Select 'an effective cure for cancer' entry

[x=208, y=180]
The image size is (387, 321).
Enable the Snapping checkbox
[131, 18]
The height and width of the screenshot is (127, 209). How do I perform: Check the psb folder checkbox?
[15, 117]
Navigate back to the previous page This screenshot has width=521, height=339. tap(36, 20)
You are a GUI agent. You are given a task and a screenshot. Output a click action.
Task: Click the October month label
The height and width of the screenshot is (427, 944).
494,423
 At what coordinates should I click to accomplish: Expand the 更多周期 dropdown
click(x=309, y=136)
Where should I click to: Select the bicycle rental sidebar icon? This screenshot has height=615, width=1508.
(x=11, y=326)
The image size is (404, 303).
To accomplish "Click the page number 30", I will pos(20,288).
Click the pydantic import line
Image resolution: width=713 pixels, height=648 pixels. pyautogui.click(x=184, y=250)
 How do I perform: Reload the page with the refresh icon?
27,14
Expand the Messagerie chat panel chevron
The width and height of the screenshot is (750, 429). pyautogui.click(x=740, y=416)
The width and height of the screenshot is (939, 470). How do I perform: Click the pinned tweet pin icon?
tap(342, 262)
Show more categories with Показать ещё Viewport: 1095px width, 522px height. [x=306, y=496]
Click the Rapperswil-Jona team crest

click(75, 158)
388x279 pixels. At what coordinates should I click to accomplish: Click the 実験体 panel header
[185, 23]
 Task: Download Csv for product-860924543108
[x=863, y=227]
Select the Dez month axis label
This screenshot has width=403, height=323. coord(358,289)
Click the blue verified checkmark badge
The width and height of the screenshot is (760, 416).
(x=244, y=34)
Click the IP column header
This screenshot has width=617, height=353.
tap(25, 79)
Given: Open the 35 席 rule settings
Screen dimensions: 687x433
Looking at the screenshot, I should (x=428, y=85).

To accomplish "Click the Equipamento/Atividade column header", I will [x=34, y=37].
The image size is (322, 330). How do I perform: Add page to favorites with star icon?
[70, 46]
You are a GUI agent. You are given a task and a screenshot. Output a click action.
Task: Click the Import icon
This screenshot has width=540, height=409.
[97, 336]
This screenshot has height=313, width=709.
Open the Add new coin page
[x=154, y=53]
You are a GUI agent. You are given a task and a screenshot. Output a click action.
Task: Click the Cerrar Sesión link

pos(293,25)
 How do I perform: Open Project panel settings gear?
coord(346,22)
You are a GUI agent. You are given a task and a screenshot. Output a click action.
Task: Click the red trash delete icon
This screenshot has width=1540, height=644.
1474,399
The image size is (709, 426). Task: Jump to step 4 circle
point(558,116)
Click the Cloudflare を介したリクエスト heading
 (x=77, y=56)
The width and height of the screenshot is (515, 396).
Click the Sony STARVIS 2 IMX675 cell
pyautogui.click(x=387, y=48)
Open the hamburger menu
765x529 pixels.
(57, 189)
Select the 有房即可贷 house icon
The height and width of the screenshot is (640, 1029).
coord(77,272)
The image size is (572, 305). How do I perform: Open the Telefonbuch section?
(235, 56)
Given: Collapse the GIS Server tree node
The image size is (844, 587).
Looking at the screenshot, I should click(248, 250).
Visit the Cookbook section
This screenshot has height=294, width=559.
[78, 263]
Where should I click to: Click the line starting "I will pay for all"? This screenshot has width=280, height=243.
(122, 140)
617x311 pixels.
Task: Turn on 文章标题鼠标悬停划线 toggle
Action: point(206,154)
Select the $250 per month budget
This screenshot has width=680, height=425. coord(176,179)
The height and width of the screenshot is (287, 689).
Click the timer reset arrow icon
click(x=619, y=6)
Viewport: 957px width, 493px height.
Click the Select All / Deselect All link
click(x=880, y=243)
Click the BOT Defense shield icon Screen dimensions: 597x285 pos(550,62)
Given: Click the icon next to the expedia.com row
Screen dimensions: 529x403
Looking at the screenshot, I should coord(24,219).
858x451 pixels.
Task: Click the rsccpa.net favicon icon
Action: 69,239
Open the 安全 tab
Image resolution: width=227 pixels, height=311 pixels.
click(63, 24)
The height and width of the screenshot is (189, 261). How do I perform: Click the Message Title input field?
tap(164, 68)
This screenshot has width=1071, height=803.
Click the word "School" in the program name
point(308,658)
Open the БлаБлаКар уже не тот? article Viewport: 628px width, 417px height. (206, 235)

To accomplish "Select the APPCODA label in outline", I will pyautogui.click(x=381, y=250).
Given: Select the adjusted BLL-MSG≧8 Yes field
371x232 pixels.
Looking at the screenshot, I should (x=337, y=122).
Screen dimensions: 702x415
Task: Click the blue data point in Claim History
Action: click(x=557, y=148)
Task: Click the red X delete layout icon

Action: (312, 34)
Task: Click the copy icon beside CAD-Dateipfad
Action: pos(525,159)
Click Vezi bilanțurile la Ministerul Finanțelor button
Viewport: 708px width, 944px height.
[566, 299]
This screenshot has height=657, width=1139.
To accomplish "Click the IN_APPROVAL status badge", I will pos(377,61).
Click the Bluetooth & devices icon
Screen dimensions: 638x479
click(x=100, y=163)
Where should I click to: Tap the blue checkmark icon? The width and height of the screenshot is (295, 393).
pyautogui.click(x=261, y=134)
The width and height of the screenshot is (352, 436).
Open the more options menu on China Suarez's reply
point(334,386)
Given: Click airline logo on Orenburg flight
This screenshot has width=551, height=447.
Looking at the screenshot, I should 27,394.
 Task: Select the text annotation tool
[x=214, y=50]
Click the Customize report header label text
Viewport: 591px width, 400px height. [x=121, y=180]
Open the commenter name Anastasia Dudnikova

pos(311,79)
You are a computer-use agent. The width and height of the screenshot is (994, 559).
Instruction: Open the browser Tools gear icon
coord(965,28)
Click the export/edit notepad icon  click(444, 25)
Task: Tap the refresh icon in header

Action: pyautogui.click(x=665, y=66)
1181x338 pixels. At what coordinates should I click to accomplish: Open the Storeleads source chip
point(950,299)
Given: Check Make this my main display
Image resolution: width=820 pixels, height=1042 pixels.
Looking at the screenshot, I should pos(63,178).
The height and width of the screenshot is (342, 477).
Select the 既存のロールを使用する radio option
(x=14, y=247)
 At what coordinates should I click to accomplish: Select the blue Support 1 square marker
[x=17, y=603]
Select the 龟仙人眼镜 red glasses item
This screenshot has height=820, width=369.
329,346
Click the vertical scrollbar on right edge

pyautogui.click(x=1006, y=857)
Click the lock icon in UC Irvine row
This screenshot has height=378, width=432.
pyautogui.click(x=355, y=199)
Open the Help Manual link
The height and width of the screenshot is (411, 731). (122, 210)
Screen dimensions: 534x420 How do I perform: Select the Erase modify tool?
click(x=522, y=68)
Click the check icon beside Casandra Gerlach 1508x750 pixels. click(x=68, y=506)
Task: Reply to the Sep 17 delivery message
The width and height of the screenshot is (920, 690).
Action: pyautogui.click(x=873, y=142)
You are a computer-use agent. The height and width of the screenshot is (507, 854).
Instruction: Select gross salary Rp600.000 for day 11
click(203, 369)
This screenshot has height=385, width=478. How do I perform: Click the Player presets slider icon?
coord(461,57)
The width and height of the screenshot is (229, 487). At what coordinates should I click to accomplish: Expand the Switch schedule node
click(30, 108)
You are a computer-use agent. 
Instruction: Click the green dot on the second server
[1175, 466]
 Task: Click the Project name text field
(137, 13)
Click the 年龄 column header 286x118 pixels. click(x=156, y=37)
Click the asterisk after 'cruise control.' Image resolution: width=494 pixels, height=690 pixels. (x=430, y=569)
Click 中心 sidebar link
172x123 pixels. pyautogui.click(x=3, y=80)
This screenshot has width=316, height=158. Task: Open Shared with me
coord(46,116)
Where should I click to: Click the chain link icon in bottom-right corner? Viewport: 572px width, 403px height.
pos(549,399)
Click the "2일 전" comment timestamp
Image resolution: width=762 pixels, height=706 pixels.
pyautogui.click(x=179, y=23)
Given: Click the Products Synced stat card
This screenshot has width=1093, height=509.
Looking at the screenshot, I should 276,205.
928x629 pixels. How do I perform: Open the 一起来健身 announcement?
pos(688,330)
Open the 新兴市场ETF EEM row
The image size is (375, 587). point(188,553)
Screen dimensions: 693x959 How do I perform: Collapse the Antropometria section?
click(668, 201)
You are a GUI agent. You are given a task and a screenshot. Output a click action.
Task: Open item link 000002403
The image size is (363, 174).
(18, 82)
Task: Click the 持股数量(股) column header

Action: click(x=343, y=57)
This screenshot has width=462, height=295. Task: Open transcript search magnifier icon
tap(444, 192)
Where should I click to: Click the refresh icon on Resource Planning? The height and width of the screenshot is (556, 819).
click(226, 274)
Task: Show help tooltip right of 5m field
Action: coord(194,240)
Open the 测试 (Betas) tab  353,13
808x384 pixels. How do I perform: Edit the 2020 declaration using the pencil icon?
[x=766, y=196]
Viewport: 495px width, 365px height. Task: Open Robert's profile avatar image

*****

= Requirement =
Take the entries above and return only the lines from the one with "The height and width of the screenshot is (127, 209)." to the one with "Navigate back to", both included, unchanged.

= Response to this task =
The height and width of the screenshot is (127, 209). How do I perform: Check the psb folder checkbox?
[15, 117]
Navigate back to the previous page This screenshot has width=521, height=339. tap(36, 20)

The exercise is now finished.